Ces enfants indigents, après l’illusion des buffets à volonté, sont laissés à eux-mêmes dans une forêt menaçante, réduits à leurs instincts primaires. Esclaves des désirs d’un « meneur de jeu » (Wes Bentley), façon Loft Story, qui manipule les intrigues, monte les concurrents les uns contre les autres et modifie les règles en cours de route, sous le regard d’un animateur populiste aux dents trop blanches (Stanley Tucci). Et de spectateurs qui peuvent intervenir pour sauver ceux qui sont mis en danger (littéralement). On connaît la chanson...


« Si les gens arrêtaient de regarder, il n’y aurait plus de jeu », dit son amoureux à Katniss Everdeen (Jennifer Lawrence, révélée par l’excellent Winter’s Bone), l’héroïne du roman et du film.


Ils sont malheureusement des millions à observer la mise à mort de ces jeunes gladiateurs, qui se prennent au jeu de la célébrité et de la séduction du public, par stratégie, par orgueil ou par instinct de survie. Malgré eux au service de la société du spectacle qui, dans sa recherche constante d’émotions fortes, en est à réclamer non seulement du sang, mais des vies, en direct, à la télévision.


Comme spectateur du film, on tente de se consoler en se disant qu’on n’en est pas là. Avant de se rappeler que dans les faits, on n’en est pas si loin. Sinon dans les gestes, du moins dans l’esprit.


Victimes collatérales
The Hunger Games est une caricature obligatoirement cynique de ce qu’est devenu aujourd’hui le divertissement télévisuel. C’est-à-dire contempler des gens filmés en quasi permanence, vivre, pleurer, se disputer, s’aimer et s’humilier publiquement, pour le bon plaisir de millions de voyeurs qui se complaisent à vivre ces émotions par procuration.


De jeunes gens que l’on envoie, et pas seulement métaphoriquement ici, directement à la boucherie. Victimes collatérales de la guerre des cotes d’écoute. Quantités négligeables dans la grande machine du show-business.


Paradoxalement, The Hunger Games est une œuvre qui se sert abondamment des codes qu’elle dénonce. À la fois dans la critique de la violence et dans l’exploitation de la violence. On a beau être devant un blockbuster hollywoodien, on reste perplexe devant autant d’enfants tués à coups de couteau. D’autant plus qu’ils sont massacrés sans émotion, comme dans un jeu vidéo, de manière à parfaitement banaliser la vie humaine.


Il reste que The Hunger Games, un film d’anticipation hollywoodien assez conventionnel dans sa forme, propose une réflexion sur notre société, ce qui n’est pas donné à tous les blockbusters destinés à un jeune public.
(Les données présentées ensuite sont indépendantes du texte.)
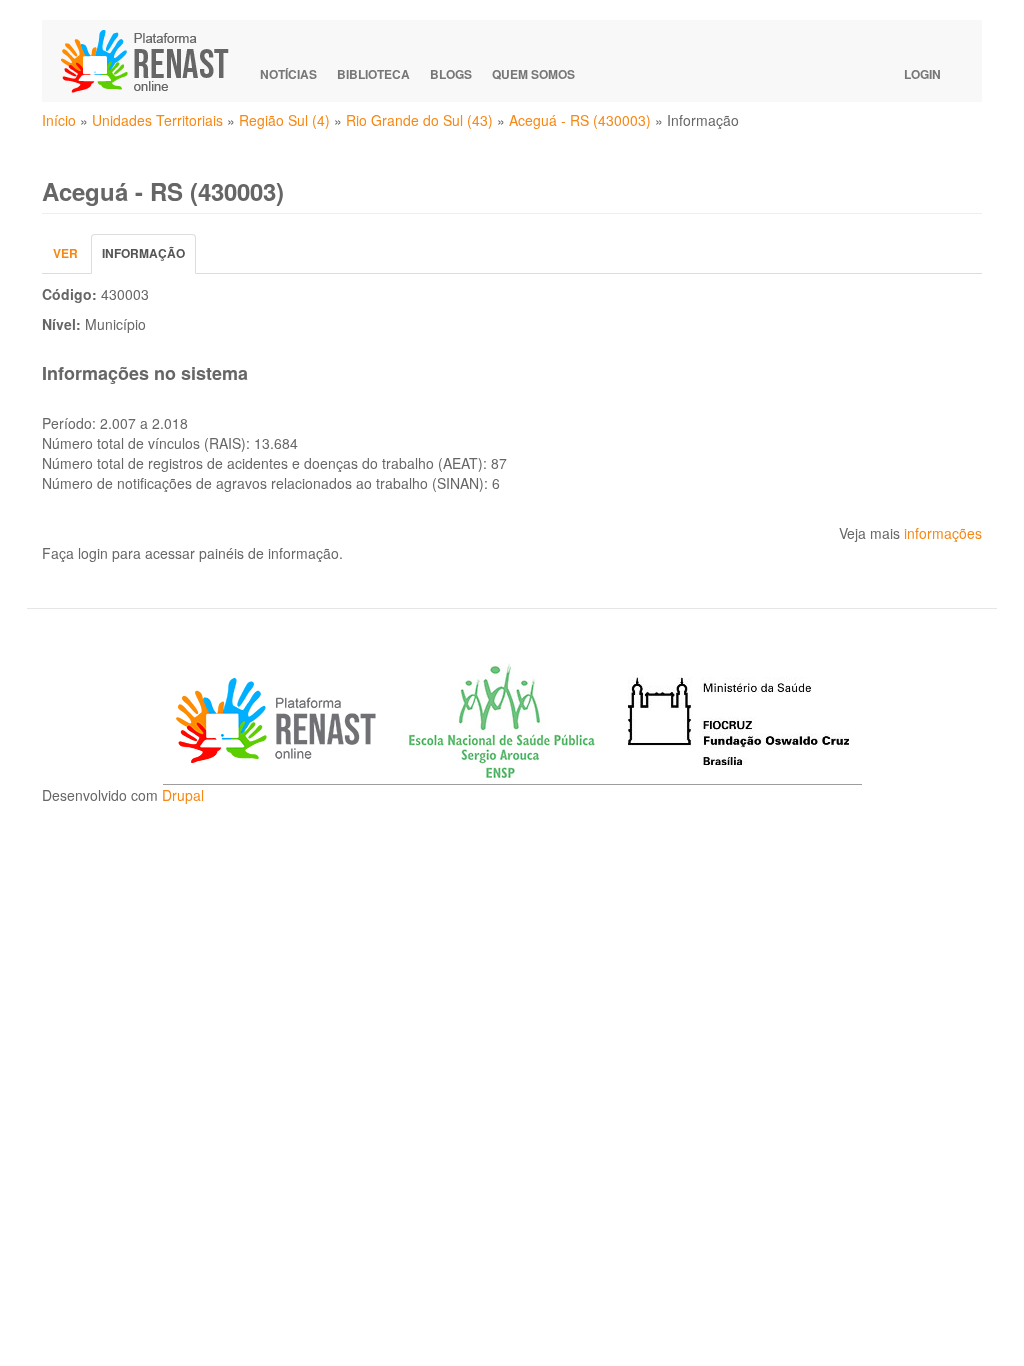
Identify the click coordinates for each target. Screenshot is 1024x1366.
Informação (149, 258)
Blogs (451, 74)
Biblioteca (373, 74)
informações (943, 533)
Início (59, 120)
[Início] (154, 61)
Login (922, 74)
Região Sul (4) (284, 120)
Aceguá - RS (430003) (580, 120)
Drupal (183, 795)
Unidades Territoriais (157, 120)
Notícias (288, 74)
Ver (65, 253)
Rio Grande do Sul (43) (419, 120)
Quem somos (533, 74)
Un public bombardé de téléréalité, apprêtée à toutes les sauces, présente dans toutes les formes de programmation.


De la téléréalité qui n’est pas qu’un genre, avec ses codes et ses mécanismes, mais aussi un reflet de notre société et de nos valeurs. Un miroir de nous-mêmes, de ce que nous considérons collectivement comme acceptable, et des limites du mauvais goût, que nous ne semblons pas près d’atteindre. Ça, ce n’est pas de la science-fiction.